そう言うと、4位は俺に向かってきて双剣を振ってくる。ただ、双剣1発では弱めの闘装でも少しひび割れるくらいで割られる様子は無い。


「はっ!」


「よっ」


しかし、俺が大鎌を振ると、一瞬で距離をとって避けてから再び勢いよく向かってくる。それは大鎌を何度振っても同じだった。


(いきなり強さのレベルが上がりすぎだろ…)


対戦相手が前と比べて強くなり過ぎだ。だが、こんなところで負けるつもりは無い。


(何か既視感があるんだよな)


こんなタイプと戦うのは初めてのはずなのにその動きにはどこか既視感がある。


「あっ」


その既視感の正体が分かってからの俺の動きは早かった。


「守れ、シールド」


「なっ!」


俺が大鎌を振ろうとして逃げようとした4位の後ろと左右にシールドを配置して咄嗟に逃げられなくした。


「はあっ!」


「くっ…!」


逃げられないと悟った4位は双剣で防ごうとするが、それをいいことに俺は刃を向けて全力で振った。すると、俺のシールドは割れ、舞台の端の方に居たのもあって4位は場外の壁に激突した。


『勝者!護守道場!ヌルヴィス!』


俺はそのアナウンスを聞きながら辺りがシーンと静まった中、舞台を降りて控え室へと移動した。

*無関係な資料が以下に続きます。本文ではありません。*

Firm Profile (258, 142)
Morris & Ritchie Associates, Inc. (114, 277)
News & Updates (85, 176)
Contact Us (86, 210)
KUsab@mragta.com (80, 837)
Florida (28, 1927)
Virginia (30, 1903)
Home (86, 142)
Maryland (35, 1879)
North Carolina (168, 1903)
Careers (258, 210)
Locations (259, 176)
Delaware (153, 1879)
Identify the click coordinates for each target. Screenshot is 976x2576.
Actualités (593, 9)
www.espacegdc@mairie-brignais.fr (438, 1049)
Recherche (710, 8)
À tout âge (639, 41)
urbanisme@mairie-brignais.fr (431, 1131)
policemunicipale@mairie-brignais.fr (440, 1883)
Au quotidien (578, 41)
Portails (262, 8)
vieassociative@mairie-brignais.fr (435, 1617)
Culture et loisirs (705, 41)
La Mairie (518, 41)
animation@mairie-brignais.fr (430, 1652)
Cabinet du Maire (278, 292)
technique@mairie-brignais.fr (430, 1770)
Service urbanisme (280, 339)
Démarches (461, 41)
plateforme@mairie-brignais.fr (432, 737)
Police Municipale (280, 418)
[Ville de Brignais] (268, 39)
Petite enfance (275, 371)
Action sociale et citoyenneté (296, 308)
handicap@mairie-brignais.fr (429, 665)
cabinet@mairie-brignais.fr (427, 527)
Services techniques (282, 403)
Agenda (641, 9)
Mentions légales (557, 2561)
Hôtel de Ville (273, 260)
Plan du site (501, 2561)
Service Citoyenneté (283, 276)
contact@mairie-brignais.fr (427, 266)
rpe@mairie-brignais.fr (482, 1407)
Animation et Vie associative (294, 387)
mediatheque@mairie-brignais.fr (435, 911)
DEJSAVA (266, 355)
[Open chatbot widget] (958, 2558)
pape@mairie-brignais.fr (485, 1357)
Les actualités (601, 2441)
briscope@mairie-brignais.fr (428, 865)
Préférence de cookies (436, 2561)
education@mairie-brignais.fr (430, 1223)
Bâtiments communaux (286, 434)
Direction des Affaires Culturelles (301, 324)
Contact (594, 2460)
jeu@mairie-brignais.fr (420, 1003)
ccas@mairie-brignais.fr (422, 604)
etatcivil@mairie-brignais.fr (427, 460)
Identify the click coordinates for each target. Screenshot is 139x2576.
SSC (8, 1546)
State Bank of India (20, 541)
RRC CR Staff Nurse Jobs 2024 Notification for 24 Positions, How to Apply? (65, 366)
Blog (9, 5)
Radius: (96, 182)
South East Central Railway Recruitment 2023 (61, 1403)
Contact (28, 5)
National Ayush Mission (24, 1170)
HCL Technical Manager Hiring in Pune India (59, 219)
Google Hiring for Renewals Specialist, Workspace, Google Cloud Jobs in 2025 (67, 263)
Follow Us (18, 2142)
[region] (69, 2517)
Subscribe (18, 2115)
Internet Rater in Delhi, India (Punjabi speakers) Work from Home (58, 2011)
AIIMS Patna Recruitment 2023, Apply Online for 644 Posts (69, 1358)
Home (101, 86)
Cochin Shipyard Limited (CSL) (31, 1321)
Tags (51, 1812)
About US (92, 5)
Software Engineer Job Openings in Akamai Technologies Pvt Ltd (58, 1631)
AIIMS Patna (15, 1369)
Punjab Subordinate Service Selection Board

あの4位の戦い方は闘装取得前の低い防御力に悩んでいた時の俺だ。あの時の俺は防御が無いからヒットアンドアウェイをするしかなった。そんな相手の対処方法は身をもって知っている。防御の上からだろうと強い一撃で粉砕すればよいのだ。

一強道場特有の武器に闘装を強く纏って、体に纏うのを少なくするのが仇となったな。